After nearly a case of wine, as his guests left and the backyard fire they'd been sitting around began to dwindle, Doty was ready to call it a night. But McClure, with that crooked smile, asked if his host had anything else to burn. A pair of lacquered doors and an antique library table later, Doty and McClure had forged a permanent friendship.
"He claimed me," Doty says. "He was really good at putting people in a position where they think something was their idea."
The idea that McClure and Doty shared was Barrio, a taqueria concept that McClure had tested with pop-ups this year, most recently at the Twin City Tavern. In the spring, Doty agreed to partner with McClure and to run the place for the chef. Now he's meeting with potential investors in the hopes of still launching the restaurant at 4141 Pennsylvania by the end of the year.
"He gave me the confidence to do it," Doty says. "And it's still a really good idea. John and I were real similar. John just had a little bigger voice. I don't know if I can match it, but I'll try my best to fill it."
The memorial service for McClure was held Saturday, October 29, in the Tescott High School gymnasium, 17 years after his graduation.

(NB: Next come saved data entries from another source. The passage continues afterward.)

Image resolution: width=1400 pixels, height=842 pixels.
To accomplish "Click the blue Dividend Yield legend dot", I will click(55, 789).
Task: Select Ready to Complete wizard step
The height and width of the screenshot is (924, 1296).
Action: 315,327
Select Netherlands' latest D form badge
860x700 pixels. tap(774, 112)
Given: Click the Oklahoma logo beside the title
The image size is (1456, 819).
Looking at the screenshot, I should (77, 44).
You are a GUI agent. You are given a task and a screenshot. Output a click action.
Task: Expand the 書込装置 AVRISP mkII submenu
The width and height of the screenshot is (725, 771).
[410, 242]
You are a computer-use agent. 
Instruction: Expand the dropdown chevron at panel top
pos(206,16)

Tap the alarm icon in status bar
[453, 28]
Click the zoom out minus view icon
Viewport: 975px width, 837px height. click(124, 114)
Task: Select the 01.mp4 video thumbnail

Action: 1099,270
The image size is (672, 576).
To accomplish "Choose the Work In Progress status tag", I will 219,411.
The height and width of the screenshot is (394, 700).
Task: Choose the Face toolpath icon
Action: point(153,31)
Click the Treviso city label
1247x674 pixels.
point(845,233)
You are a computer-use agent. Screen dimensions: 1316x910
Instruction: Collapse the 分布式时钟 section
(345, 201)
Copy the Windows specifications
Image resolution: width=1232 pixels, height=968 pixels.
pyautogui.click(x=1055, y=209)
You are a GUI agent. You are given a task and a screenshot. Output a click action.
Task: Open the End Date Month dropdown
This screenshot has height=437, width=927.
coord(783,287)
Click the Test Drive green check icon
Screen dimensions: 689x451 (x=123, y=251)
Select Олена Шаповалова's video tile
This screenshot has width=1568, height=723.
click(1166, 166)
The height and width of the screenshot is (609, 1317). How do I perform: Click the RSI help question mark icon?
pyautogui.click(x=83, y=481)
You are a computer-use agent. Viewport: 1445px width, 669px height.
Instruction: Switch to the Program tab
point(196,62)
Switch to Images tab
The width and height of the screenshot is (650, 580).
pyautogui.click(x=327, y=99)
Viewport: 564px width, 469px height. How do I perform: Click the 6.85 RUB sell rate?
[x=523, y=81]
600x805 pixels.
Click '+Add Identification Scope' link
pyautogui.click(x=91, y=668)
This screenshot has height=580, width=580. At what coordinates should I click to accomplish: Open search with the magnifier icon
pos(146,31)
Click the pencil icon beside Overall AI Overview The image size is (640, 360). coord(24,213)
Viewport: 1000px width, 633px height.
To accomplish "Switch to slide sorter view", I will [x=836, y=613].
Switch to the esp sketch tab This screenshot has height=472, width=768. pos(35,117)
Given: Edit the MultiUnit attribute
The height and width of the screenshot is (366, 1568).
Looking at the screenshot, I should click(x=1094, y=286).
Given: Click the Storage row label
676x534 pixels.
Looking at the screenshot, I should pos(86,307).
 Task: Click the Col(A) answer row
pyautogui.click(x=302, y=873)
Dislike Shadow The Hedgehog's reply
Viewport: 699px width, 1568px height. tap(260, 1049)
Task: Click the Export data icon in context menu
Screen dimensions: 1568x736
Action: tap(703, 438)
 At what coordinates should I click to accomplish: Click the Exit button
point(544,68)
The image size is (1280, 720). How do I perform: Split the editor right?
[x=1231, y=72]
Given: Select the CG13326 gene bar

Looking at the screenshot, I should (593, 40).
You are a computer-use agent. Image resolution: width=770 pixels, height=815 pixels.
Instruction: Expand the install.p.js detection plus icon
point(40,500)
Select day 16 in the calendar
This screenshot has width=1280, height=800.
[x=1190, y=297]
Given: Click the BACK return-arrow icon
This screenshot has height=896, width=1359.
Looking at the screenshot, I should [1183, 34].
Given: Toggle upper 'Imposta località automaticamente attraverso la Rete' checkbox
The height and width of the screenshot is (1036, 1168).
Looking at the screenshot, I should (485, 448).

"The leaves were falling from the yellow cottonwoods, and the green wheat was just starting to come up," Gilbert says. "There's always something coming and going."
Sitting in the front row for the service was Pablo Muñoz, a 2010 award recipient of the Cliff Bath Memorial Scholarship, and his mother.
"John wanted other people to succeed. He told Pablo to dream big," Marilyn says. "Pablo's mother wanted me to understand just how much John had helped Pablo."
The McClures learned that their son had been following Pablo's progress at the Kansas City Art Institute, making sure that he had enough money for school supplies and was keeping his grades up. On his breaks from school, Muñoz popped into the Starker's kitchen to watch McClure work.
The stories kept coming. Marilyn, a United Methodist lay minister, found comfort in the gospel music that filled the tiny gym: I'm two steps away from my lord and I can almost hear him calling my name ...
Rob McClure, John's older brother and a former manager with Beech Aircraft, is running the day-to-day operations at Starker's.
"We're keeping it open, and we hope the community continues to support it," Marilyn says. "We have parties and reservations booked through the end of the year. Eventually we hope to find a buyer to take it over."
Gold has been aiding the McClure family in the search, and other friends of McClure's continue to look for ways to honor him. It's possible that his name may be added to the scholarship fund he started or that the crawfish boil may become a fundraiser for suicide prevention.
"It literally feels as though the heart of the Kansas City restaurant scene has been removed," Heskett says. "Just a big gaping hole where once stood bighearted, passionate, talented and good-natured John McClure."
At his home, McClure displayed a triptych of paintings by Kale Van Leeuwen — whose artwork also graces a wall of Starker's — depicting empty chairs, stand-ins for those that should have been around McClure's dining-room table. He never wanted to look at empty seats. He wanted his friends around that table. In their absence, he kept it free of chairs.
Tonight, there will be empty chairs at J.J.'s and the Rieger and the Vietnam Café. The chairs sit waiting for him. McClure would have been 36 years old this Friday.